Write out the data word for word, starting with its first line and going on through the line that contains "pyautogui.click(x=378, y=14)".

[[ Data extract open ]]

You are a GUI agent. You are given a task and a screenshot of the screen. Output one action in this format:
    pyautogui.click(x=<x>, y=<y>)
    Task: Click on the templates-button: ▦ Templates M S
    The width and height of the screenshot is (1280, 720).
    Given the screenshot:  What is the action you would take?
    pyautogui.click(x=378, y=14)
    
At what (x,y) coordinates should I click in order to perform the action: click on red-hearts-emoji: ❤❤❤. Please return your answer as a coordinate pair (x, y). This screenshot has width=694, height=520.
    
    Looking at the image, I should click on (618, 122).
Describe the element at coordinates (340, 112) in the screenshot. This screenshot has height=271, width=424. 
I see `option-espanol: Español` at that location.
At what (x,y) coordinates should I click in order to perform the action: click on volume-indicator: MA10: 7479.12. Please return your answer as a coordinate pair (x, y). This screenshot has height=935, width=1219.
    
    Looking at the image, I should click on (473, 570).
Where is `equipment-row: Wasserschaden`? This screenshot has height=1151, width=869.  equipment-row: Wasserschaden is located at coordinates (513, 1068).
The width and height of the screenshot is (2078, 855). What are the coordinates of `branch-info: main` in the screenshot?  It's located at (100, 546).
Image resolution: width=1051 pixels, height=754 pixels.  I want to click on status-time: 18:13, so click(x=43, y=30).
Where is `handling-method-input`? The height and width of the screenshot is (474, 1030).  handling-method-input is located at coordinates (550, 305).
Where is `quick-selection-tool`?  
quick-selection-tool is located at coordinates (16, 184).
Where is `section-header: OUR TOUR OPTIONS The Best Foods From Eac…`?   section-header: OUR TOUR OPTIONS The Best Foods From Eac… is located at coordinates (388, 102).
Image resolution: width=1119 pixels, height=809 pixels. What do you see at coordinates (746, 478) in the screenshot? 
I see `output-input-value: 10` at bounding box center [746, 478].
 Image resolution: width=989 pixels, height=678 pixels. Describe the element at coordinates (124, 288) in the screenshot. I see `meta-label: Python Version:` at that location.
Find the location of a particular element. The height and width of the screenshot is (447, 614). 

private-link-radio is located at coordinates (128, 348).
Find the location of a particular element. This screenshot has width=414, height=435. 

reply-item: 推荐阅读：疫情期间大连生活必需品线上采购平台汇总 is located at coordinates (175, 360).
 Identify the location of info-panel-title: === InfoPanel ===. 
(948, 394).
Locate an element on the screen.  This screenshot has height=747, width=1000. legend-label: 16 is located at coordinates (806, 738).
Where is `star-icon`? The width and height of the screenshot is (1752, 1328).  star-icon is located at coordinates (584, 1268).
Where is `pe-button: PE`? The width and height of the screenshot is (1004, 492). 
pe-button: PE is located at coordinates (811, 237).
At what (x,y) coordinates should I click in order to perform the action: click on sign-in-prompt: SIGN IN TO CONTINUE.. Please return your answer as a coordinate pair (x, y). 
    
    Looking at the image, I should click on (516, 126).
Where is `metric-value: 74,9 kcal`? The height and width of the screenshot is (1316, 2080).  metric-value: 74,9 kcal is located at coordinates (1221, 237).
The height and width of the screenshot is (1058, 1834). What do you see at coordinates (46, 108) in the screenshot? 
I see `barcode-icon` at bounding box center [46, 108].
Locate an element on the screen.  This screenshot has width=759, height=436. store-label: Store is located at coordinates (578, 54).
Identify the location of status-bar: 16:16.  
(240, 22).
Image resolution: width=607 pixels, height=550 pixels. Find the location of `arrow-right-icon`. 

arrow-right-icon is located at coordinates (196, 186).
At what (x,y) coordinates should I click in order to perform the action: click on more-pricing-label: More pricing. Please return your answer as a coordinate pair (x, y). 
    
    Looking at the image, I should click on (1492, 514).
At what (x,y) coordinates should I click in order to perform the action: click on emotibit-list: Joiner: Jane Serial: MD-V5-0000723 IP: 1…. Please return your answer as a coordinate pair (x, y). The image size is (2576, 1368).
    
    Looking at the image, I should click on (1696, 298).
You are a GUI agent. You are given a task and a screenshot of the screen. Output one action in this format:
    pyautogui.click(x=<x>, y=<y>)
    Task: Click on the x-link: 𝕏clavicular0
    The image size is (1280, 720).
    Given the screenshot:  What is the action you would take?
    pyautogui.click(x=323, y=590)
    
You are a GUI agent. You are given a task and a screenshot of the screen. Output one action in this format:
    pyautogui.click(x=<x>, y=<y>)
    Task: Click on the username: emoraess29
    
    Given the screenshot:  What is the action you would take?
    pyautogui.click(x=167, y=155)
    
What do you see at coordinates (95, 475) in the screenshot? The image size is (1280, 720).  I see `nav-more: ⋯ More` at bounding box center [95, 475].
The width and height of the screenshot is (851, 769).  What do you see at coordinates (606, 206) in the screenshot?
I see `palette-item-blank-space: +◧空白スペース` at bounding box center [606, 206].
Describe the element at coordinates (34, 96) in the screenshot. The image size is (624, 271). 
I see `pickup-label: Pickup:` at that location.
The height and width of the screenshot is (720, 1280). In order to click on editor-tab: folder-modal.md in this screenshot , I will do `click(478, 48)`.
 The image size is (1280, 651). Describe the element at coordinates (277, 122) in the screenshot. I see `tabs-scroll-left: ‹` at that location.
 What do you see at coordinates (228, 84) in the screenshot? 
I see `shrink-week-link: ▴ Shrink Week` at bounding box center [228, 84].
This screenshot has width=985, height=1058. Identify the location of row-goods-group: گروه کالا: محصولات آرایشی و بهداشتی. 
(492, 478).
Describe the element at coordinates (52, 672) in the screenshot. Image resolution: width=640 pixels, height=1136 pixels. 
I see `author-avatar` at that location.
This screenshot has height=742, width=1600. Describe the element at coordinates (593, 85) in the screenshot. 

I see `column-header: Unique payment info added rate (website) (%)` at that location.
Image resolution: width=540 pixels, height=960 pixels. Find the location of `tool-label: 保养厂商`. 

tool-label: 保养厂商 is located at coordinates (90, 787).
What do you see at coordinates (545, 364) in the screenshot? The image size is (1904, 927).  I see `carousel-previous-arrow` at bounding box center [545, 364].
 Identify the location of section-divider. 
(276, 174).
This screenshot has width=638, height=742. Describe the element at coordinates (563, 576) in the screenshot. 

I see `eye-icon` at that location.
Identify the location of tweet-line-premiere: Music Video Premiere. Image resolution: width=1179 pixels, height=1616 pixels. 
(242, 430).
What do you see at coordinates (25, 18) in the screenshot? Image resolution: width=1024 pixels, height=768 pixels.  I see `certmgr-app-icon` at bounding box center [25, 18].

[[ Data extract closed ]]

Exercise solution
You are a GUI agent. You are given a task and a screenshot of the screen. Output one action in this format:
    pyautogui.click(x=<x>, y=<y>)
    Task: Click on the templates-button: ▦ Templates M S
    The width and height of the screenshot is (1280, 720).
    Given the screenshot:  What is the action you would take?
    pyautogui.click(x=378, y=14)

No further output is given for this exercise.